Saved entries

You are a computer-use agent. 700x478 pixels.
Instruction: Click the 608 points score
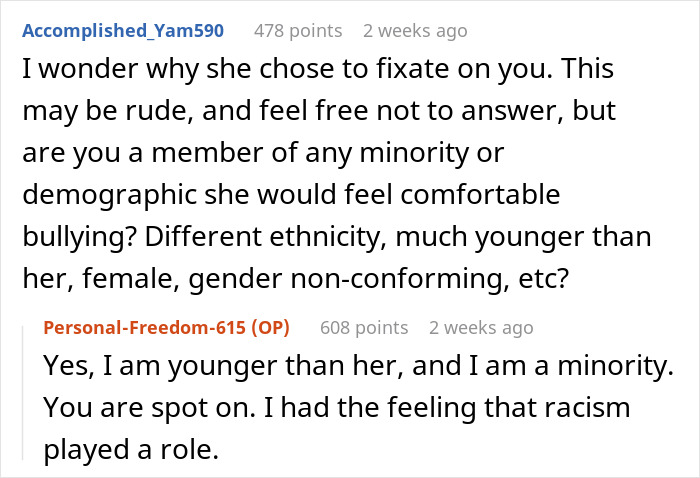pyautogui.click(x=364, y=327)
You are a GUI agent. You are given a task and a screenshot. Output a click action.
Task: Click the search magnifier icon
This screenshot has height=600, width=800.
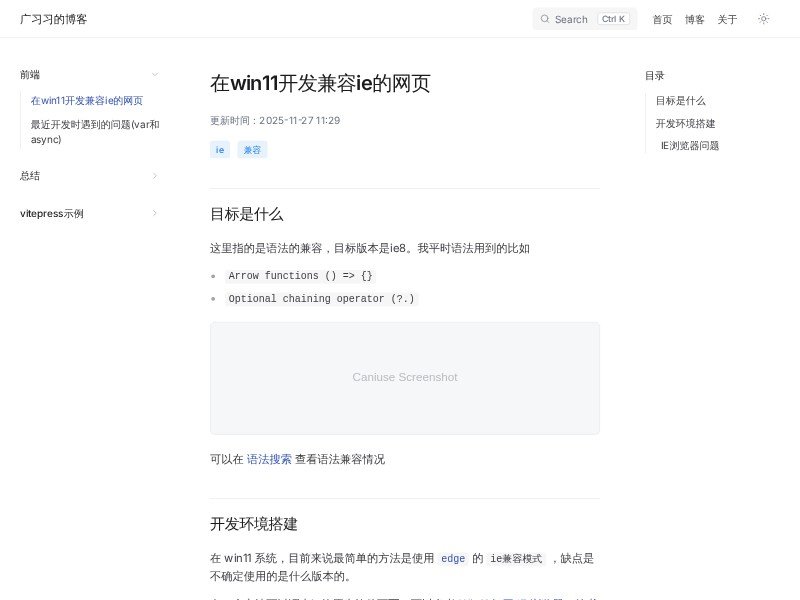point(545,19)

**WHAT IS EXPECTED**.
Copy every entry exactly; drop the pictures.

**EXERCISE RESPONSE**.
You are a computer-use agent. 700x478 pixels.
Instruction: Click the 608 points score
pyautogui.click(x=364, y=327)
You are a GUI agent. You are given a task and a screenshot. Output a click action.
Task: Click the search magnifier icon
This screenshot has height=600, width=800.
point(545,19)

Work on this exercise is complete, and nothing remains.